LONDON – Usain Bolt lost a race. Then he lost another one.
Bolt settled for the bronze medal Saturday in the 100-meter final at the world championships in London, his final competition as a professional track star, according to the athlete himself. It’s the first time in his illustrious career that he’s been beaten in the event’s final at the world championships, or the Olympics for that matter. (He did false start at worlds in the 2011 and was eliminated from competition.)
It’s also the first time Bolt has ever taken home bronze in the 100- or 200-meter event (he placed second in the 200 meters in 2007). Earlier Saturday, he finished second in a semifinal race, also a first for the eight-time Olympic champion. He was still widely expected to turn it on one last time.

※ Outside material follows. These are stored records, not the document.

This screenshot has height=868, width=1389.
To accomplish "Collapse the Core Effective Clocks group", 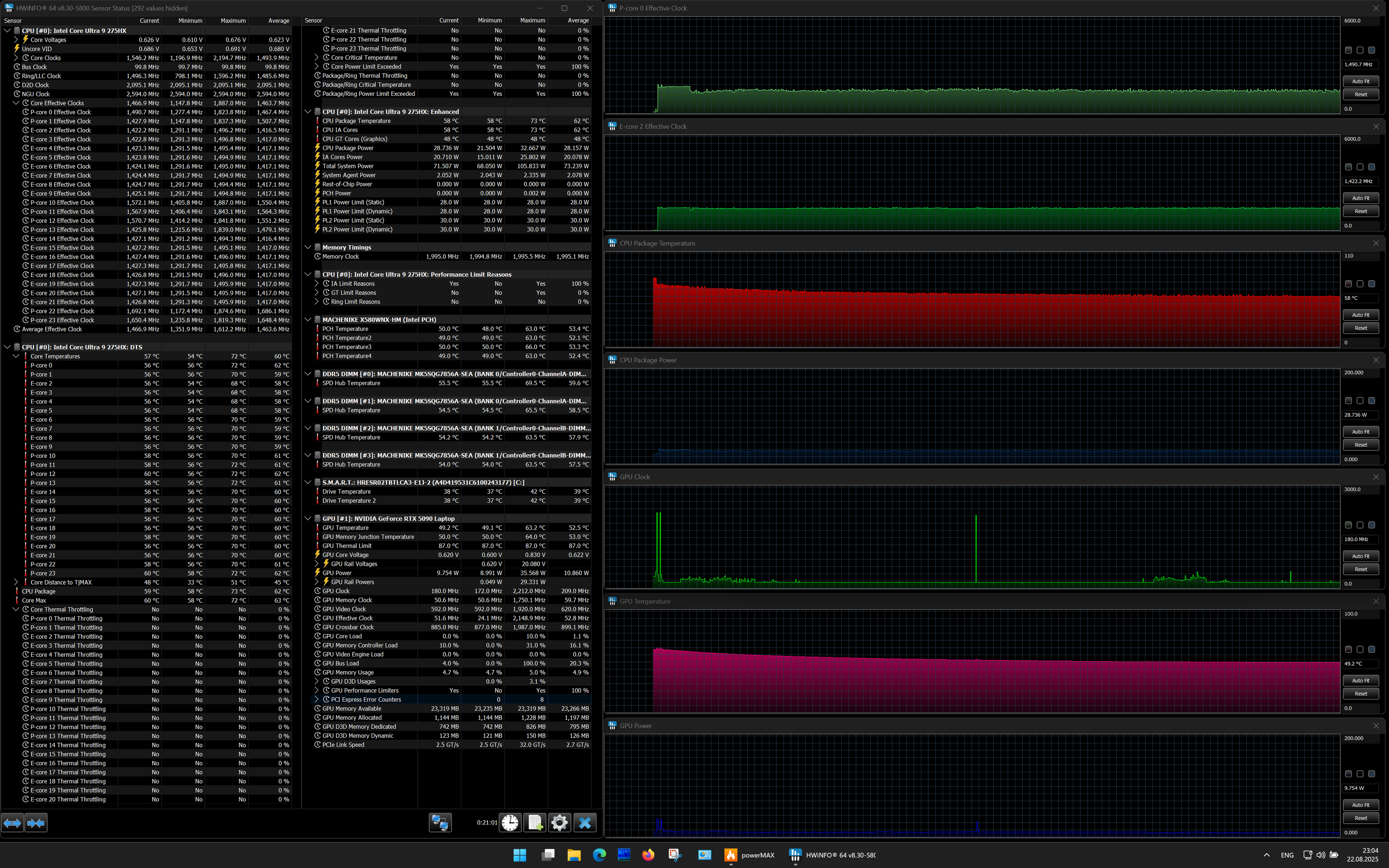I will pos(16,103).
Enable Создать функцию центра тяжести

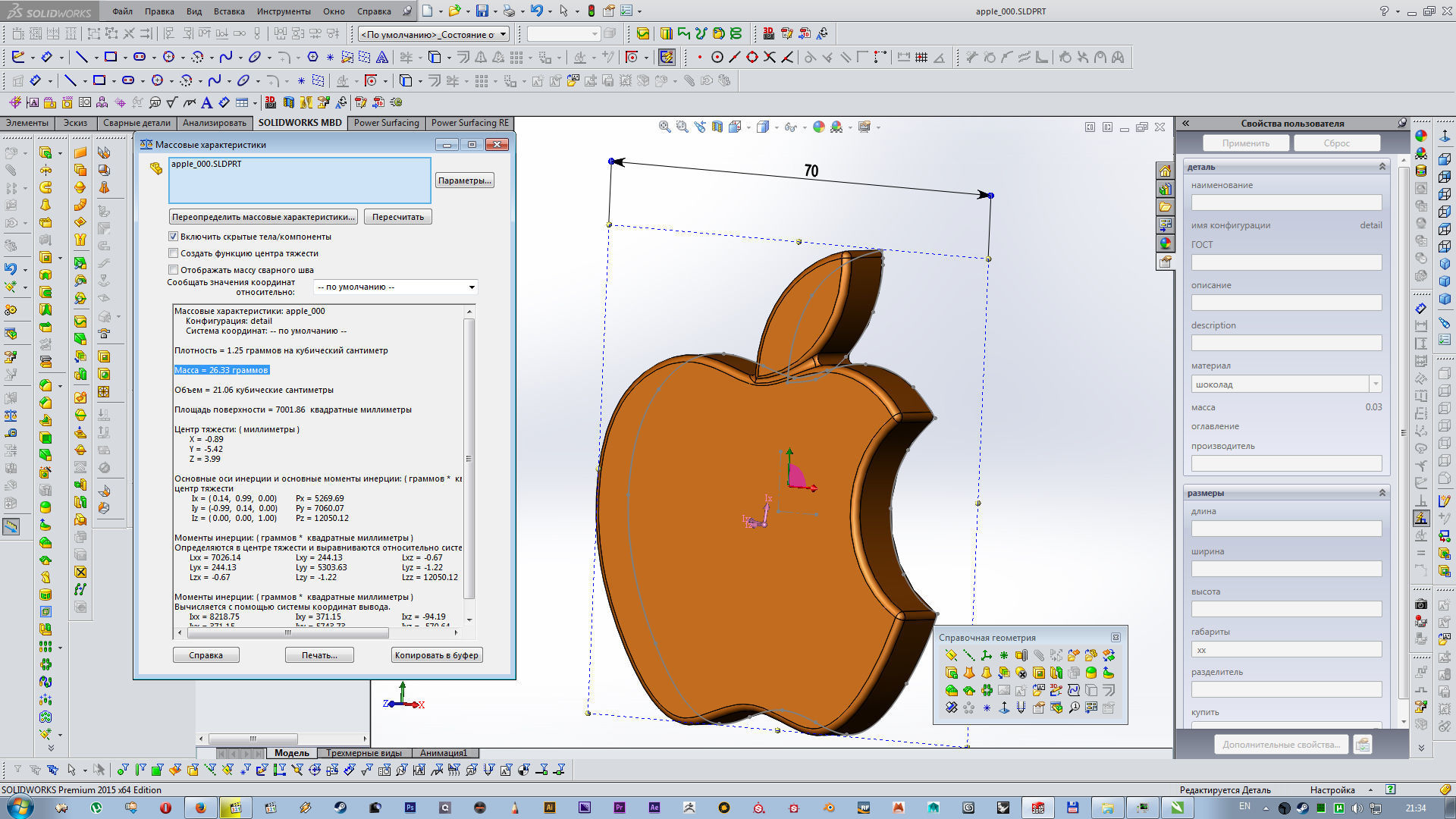coord(174,253)
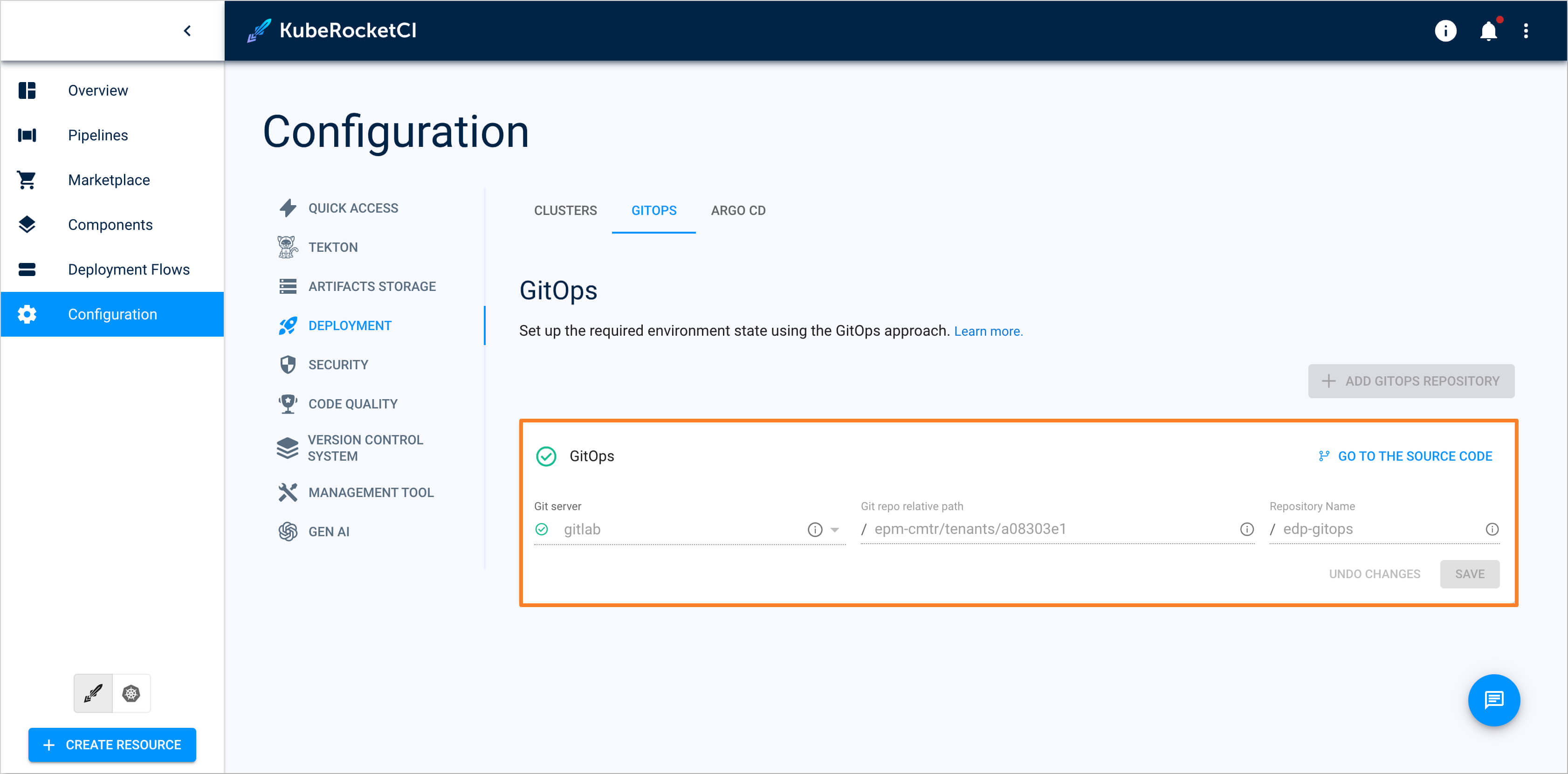Select the Components layers icon
1568x774 pixels.
pyautogui.click(x=27, y=224)
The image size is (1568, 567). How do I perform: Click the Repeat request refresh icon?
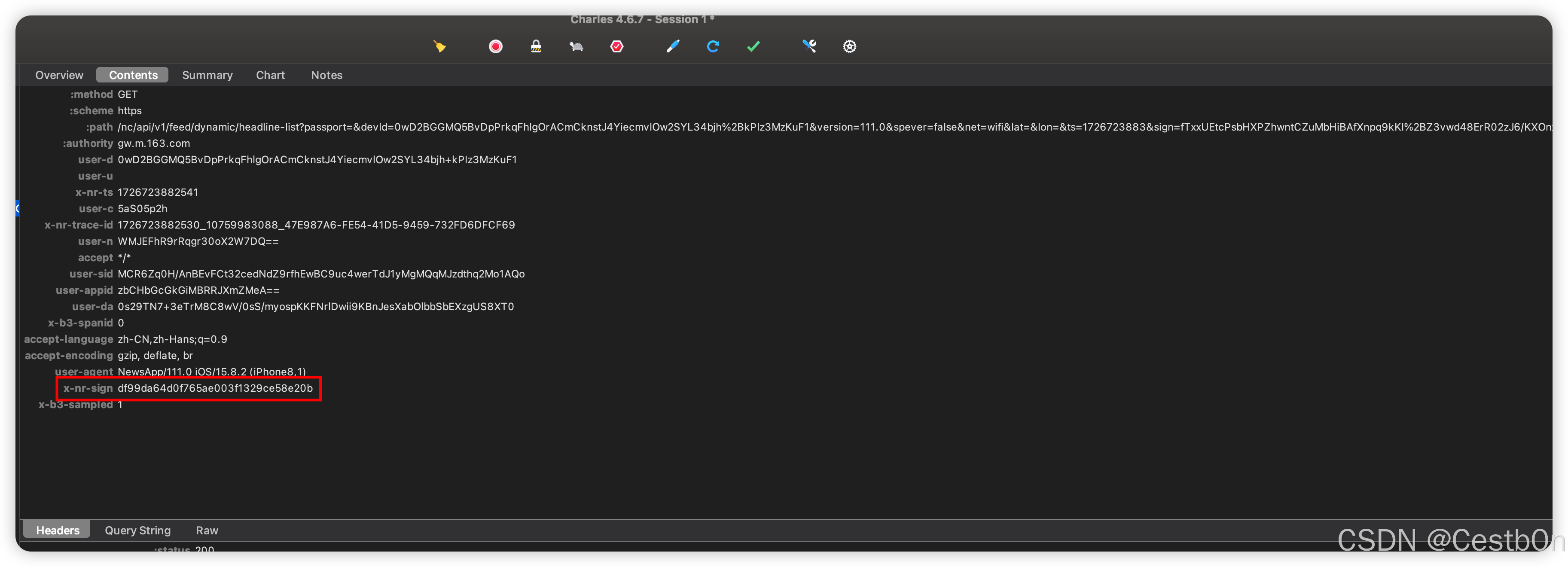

Instead, the United States swept the top of the podium, with Justin Gatlin grabbing gold in 9.92 seconds. Christian Coleman took silver in 9.94. Bolt finished 0.01 seconds back, in 9.95 seconds.
Gatlin, who at age 35 has long raced in Bolt’s shadow, reacted emotionally to the victory, letting loose a guttural roar as he saw the result flash on the scoreboard inside London Stadium, where he finished third at the 2012 Games.
“I dreamed about this day,” Gatlin said on NBC. “I worked hard for this day. And it took for me to not be selfish and think about myself and think about others to give me that fight.”
“The first thing he did was congratulate me and say that I didn’t deserve the boos,” Gatlin added (via BBC). “He is an inspiration.”
Coleman, who is just 21 years old and only recently turned pro after winning the 100 meters and 200 meters for Tennessee at the NCAA championships, beat Bolt in the semifinal Saturday afternoon in London. It was his first race against Bolt, who holds the 100-meter world record (9.58 seconds) and is an 11-time world champion.
“You can’t call yourself the best if you don’t go against the best,” Coleman told the AP earlier this week. “I’ll be ready to compete. I won’t be distracted.”
He didn’t appear to be Saturday, racing to the lead out of the blocks, and nearly hanging on for gold in his first world championships.